RA’s Daily Russia News Blast – Nov 9, 2016

TODAY: Moscow expected to use US election as a distraction to attack Aleppo; Kremlin media all over US vote, as Muscovites reveal broad support for Trump; Sberbank keeps $10bln in Western markets; EU adds Crimea deputies to sanctions list; activist who alleged prison torture refuses to leave facility; Russian journalists under mass cyber attacks; Japan reconsiders huge Russia gas pipeline plan; Rosneftegaz to fund Rosneft share buyback.

It is expected that Moscow will be launching large-scale bombings on Aleppo over the next 24 hours whilst America is distracted with the results of yesterday’s vote.  As Russian state-run media runsblanket coverage’ of the US election, RFE/RL asked Muscovites for their opinions on the candidates; more than one respondent said that Hillary Clinton is ‘not healthy’; one woman said she would be better off ‘pleas[ing] her husband’. Most believe that Donald Trump would be better for Russia and improve the diplomatic relationship between Russia and the US.  The New York Times meanwhile is looking forward to a post-Putin Russia.  Sberbank, Russia’s top lender, keeps $10 billion on Western financial markets.  The European Union has added six recently elected State Duma deputies, all from Crimea, to its sanctions list, bringing the total number of sanctioned individuals to 152.

_ _ _ _

** Problems and tasks **
**1)** Copy the Russia news blast from "RA’s Daily Russia" up to and including "Rosneft share buyback.".
**2)** According to the Russia news blast, how much does Sberbank keep on Western financial markets?

** Data provided **
_ _ _ _

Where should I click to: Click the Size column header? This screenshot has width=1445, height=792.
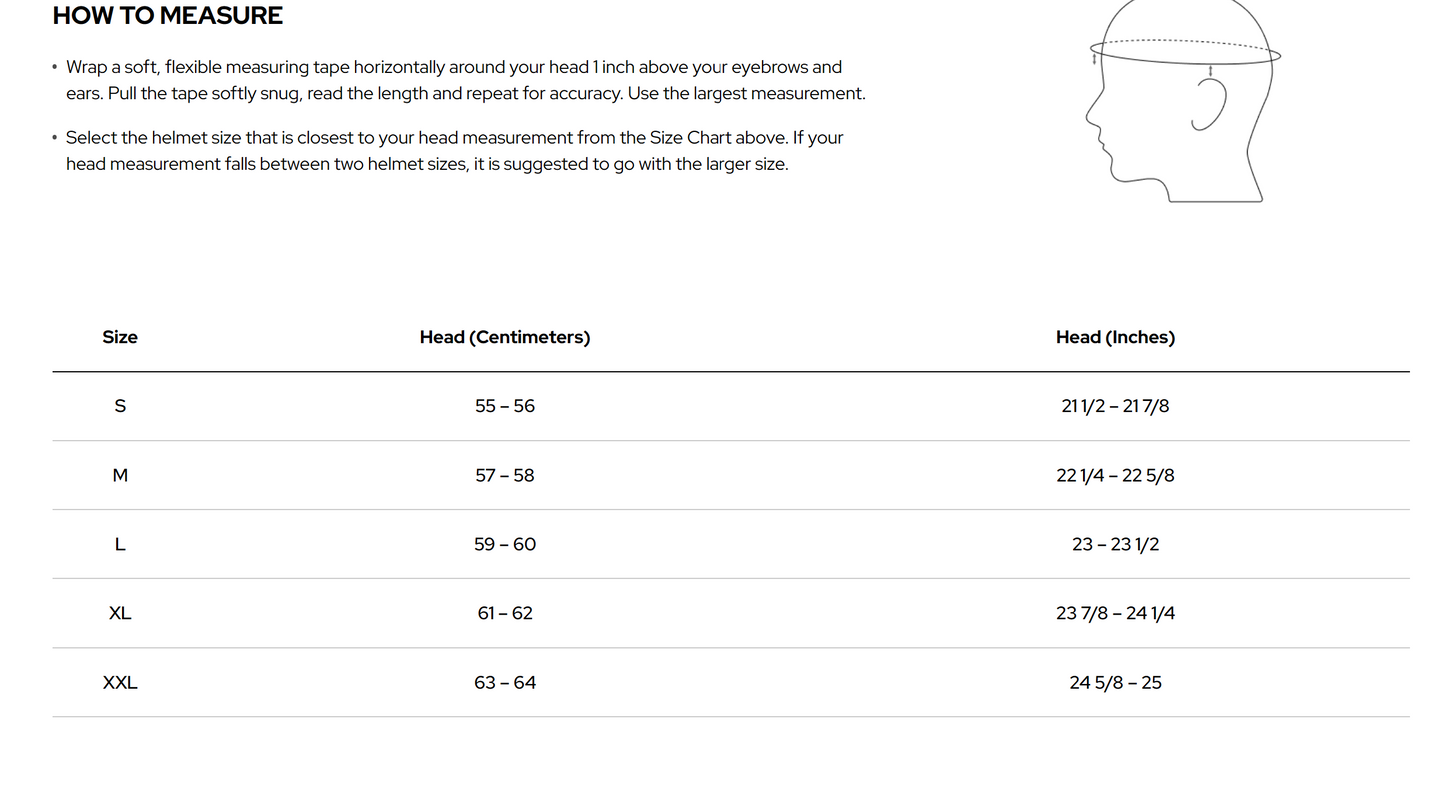click(120, 338)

_ _ _ _

** Answers for this exercise **
**1)**
RA’s Daily Russia News Blast – Nov 9, 2016

TODAY: Moscow expected to use US election as a distraction to attack Aleppo; Kremlin media all over US vote, as Muscovites reveal broad support for Trump; Sberbank keeps $10bln in Western markets; EU adds Crimea deputies to sanctions list; activist who alleged prison torture refuses to leave facility; Russian journalists under mass cyber attacks; Japan reconsiders huge Russia gas pipeline plan; Rosneftegaz to fund Rosneft share buyback.

**2)** $10 billion